I tell this story because we expect someone suffering with an eating disorder to look scarily thin, to have blisters on their knuckles or to refuse to eat. I don’t fit that description and yet I am not well. Some days I am consumed by the sensation that I am suffocating. I will never be able to adequately explain how frightened and vulnerable and angry I feel, because I ate breakfast or ordered something I wanted.
There are varying degrees; there is sick and defiant, there is sick and considering treatment, there is sick and accepting help, there is the journey into recovery and then, one day there is recovered. And I believe in recovery. I believe in treatment; when you don’t want to go and you ”don’t know what to say” because ”it’s pointless” and ”I’m not that sick” it is invaluable. But it’s an illness and it only gets worse if you leave it alone.
I still need support, yet I know I’m nowhere near as ill as I once was. I beg you; don’t dismiss someone because they look fine. Don’t dismiss yourself. Don’t wait to get help. I’m sorry that people are so judgmental. I’m sorry you think you’re not sick enough – not thin enough – until someone forces you into treatment. I’m sorry that eating disorders are misunderstood.
Just know, it’s not OK now but it will be.”
Being at a healthy weight is important, but it’s then that in some ways you need more help – different help. You’re thinking is less messed up than before as you’re nourishing your body, but often the things that tipped you into anorexia are still there. Then there is the constant need to be seen eating okay so as not to freak people out. A pressure to stay in recovery and not relapse. Trying to work out the universe without a map as the map you’d been reading from proved to be a lousy map, but it was all you knew. It was the only map you learnt to read. When you have a bad day in the office, restriction is no longer something you can do to cope with the emotions. You flounder looking for some “healthy” coping mechanism, but you might not have learnt these well enough. Sometimes i find recovery a different kind of lonely to the loneliness of anorexia.

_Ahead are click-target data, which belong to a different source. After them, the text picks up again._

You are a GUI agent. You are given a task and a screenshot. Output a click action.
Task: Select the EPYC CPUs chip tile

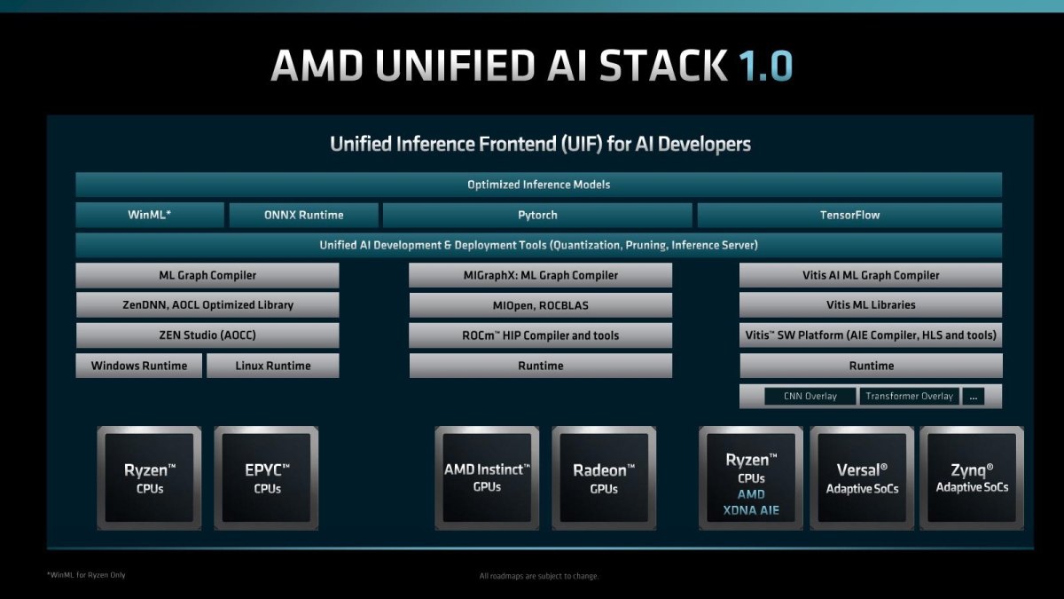pos(267,477)
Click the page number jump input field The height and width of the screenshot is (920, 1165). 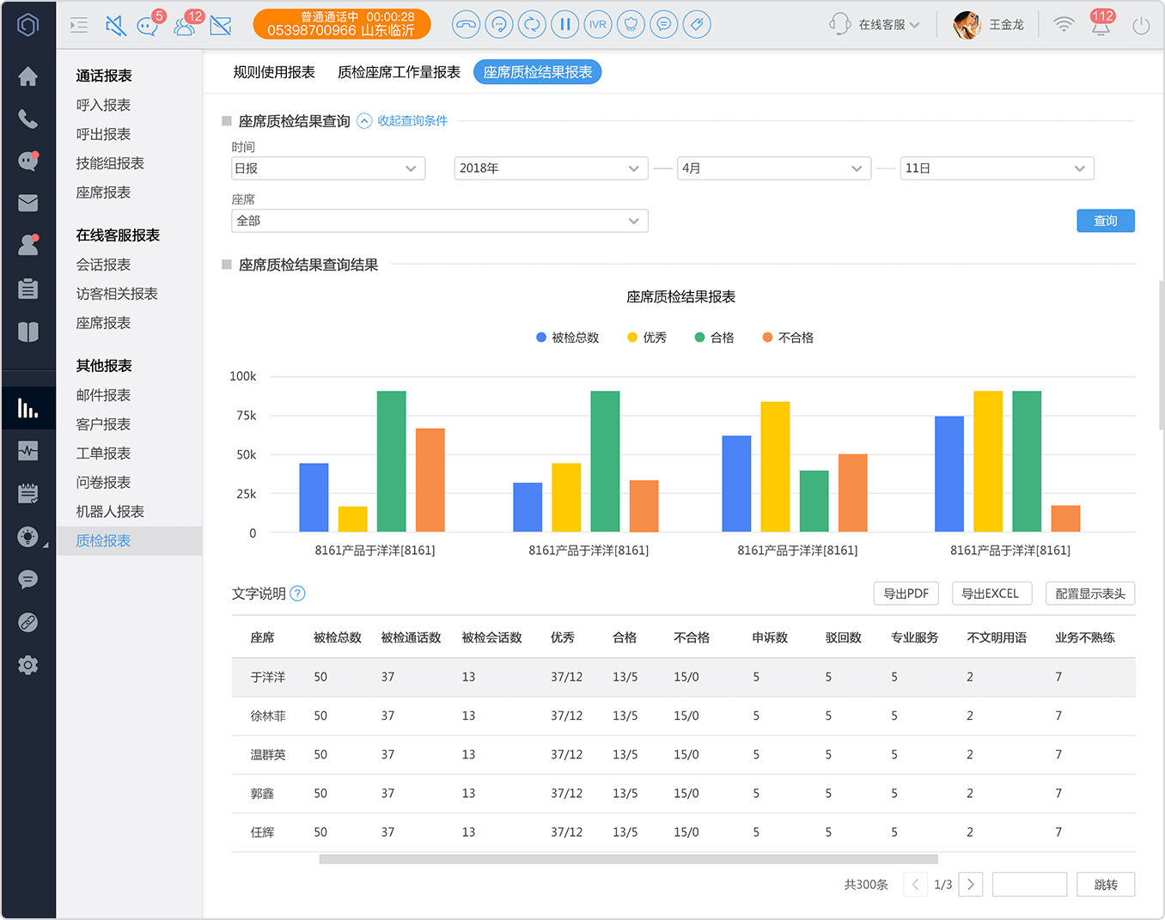click(x=1029, y=885)
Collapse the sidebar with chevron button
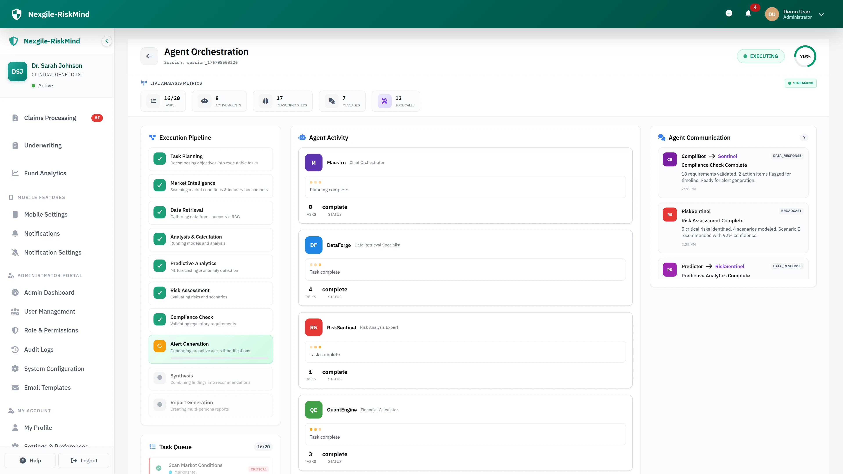The width and height of the screenshot is (843, 474). click(106, 41)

I’m a bit of a chameleon. To my clients i seem the most cheerful person on the planet, to my colleagues i seem the bubbliest. To my friends i am someone who has to drag themselves to work despite how rough i’m feeling. I look everywhere to find something that will make me happy. It doesn’t have to be an item. It can be conversation from a cute child, geese flying above, or a rainbow, etc. At the weekends it’s Ray and the cats. I’m typing one-handed as Bella want her tummy rubbed. Today it was also the opening of a craft shop in a nearby town. We used get off the bus and step into an independent art shop. I would stock up on lovely things to use in crafts and card making. Then the owners retired. I was gutted. This little exploration every Saturday made me very happy. We still went to the town, but there was always a sense of loss as i got off the bus next to the empty shop. It’s now a cafe, and i wish them well. Today a major craft chain opened-up near the town center. It’s sad that it’s not an independent, but it will bring me and many others a happiness. Darian Leader, in his book The New Black talks of the importance of creativity in helping to dampen down melancholy. When i first read his book i thought it was a simplistic solution that could never work. A few months later i started at the eating disorder day hospital program and found that i wasn’t after all, completely un artistic. I also found that Darian was right, connecting with my creative side (that i’d presumed for 40 years i’d never had) has helped my mood a lot. I’m looking forward to playing and creating tomorrow.